There's a theme to these problems, and it's centered around public safety. Uber's original goal of disrupting the highly regulated taxi industry might make a lot of sense to economists seeking more market competition. But local regulations do more than write the rules for supply and demand; they're also there to protect the public interest, and it's in this area where Uber has been equally disruptive, in a negative way.
Take, for instance, one of the charges leveled at Uber in the recent lawsuit by San Francisco. Uber says it uses a driver background check "often more rigorous than what is required to become a taxi driver." (This, of course, has been proven definitely not to be the case for Uber in India). But the S.F. lawsuit contends that Uber actually uses a check system that's far less reliable than the industry standard—one that doesn't require fingerprinting connected to criminal databases, which makes it much easier for a potential driver to falsify an identity.
And the allegations get worse. In addition to making its dubious claim about having better driver background checks, Uber fought heavily against a California bill that would have required the company to use the very same fingerprinting technology required for official city taxis. From the lawsuit:
At the same time Uber was stating that it is "working diligently to ensure we're doing everything we can to make Uber the safest experience on the road," it was instead working diligently to ensure it was doing everything it could to successfully defeat a bill pending in the California legislature that would have actually made Uber safer for its customers and the public.
A number of media accounts noted in the lawsuit corroborate these charges of poor driver oversight. Yes, such examples are anecdotal, but the point is that Uber's apparent quest to expose unfavorable market regulations often smacks of little more than merely wanting to ensure favorable Uber regulations. In challenging the rules that might have limited consumer options, Uber also seems to be undermining the rules that protect consumer welfare.

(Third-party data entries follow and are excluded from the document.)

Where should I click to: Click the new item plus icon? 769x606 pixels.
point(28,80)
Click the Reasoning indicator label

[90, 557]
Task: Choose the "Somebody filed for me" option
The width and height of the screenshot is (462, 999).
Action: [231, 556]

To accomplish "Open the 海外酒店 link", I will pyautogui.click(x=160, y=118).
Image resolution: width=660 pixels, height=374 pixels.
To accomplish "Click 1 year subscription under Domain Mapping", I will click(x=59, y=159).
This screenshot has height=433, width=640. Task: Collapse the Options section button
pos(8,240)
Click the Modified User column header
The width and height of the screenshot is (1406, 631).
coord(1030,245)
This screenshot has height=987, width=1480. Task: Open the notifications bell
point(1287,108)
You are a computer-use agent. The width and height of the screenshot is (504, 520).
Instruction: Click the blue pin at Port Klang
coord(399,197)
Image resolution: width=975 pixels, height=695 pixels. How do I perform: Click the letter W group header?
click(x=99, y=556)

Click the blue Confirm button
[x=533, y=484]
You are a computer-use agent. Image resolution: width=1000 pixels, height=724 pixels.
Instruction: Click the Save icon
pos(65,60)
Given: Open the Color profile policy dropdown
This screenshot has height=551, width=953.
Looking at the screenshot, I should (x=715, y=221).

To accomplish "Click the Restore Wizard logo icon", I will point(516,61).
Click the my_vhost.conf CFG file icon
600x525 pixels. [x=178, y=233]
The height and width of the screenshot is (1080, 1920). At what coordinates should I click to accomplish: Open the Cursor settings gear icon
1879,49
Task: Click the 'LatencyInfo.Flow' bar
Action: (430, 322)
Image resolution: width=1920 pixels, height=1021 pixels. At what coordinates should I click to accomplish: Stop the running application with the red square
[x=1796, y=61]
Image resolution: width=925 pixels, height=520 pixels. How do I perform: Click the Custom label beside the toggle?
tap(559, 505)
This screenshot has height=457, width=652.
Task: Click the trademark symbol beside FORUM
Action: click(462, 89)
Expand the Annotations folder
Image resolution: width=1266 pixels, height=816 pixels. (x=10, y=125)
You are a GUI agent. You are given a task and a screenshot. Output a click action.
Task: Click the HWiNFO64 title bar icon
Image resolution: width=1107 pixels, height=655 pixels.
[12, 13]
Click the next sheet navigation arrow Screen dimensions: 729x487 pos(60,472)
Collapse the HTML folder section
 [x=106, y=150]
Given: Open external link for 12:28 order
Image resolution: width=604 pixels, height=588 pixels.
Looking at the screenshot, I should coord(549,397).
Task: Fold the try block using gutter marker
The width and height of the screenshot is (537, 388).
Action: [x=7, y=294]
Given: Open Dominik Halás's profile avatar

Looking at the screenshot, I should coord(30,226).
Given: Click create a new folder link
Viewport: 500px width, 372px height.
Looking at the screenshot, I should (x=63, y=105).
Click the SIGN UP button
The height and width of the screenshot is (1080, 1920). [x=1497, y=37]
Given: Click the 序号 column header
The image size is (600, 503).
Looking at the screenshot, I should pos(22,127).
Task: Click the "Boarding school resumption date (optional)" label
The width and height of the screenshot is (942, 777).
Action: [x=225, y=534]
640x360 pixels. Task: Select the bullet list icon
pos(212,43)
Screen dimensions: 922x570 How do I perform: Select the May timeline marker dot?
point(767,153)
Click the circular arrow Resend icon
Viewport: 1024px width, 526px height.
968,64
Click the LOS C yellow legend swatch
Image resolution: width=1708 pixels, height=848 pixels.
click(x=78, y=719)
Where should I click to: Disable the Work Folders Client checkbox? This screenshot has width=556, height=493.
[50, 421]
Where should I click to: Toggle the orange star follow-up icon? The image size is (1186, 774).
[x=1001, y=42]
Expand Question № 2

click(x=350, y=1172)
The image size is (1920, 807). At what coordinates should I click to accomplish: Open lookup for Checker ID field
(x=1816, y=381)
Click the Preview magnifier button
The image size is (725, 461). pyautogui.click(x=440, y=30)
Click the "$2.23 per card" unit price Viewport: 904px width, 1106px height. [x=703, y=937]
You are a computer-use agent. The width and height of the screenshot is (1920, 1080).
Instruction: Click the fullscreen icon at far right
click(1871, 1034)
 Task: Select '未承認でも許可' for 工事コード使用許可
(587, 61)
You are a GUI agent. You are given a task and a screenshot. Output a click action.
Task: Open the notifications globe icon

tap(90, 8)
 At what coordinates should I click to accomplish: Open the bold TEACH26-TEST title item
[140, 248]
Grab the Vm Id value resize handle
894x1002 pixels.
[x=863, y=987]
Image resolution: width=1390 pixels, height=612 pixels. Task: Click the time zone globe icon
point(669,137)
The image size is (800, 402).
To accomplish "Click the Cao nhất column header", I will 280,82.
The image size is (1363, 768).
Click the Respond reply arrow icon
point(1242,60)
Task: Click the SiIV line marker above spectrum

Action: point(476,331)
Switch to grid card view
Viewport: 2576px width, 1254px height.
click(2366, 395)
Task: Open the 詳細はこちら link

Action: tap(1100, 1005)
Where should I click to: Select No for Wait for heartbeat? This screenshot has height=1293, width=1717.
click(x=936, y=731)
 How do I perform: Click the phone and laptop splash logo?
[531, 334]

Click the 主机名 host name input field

The Sydney incident should only encourage local officials to press back against Uber when it comes to public safety. (Indeed, in late November, a New York politician reportedly proposed a new law that would cap Uber's surge pricing at 100 percent of the fare, instead of 900 percent.) It's also a reminder that the window of opportunity in the mobility market remains very open for the taking: Uber's technology advantage is quite small at the moment, and its social deficit is widening by the day.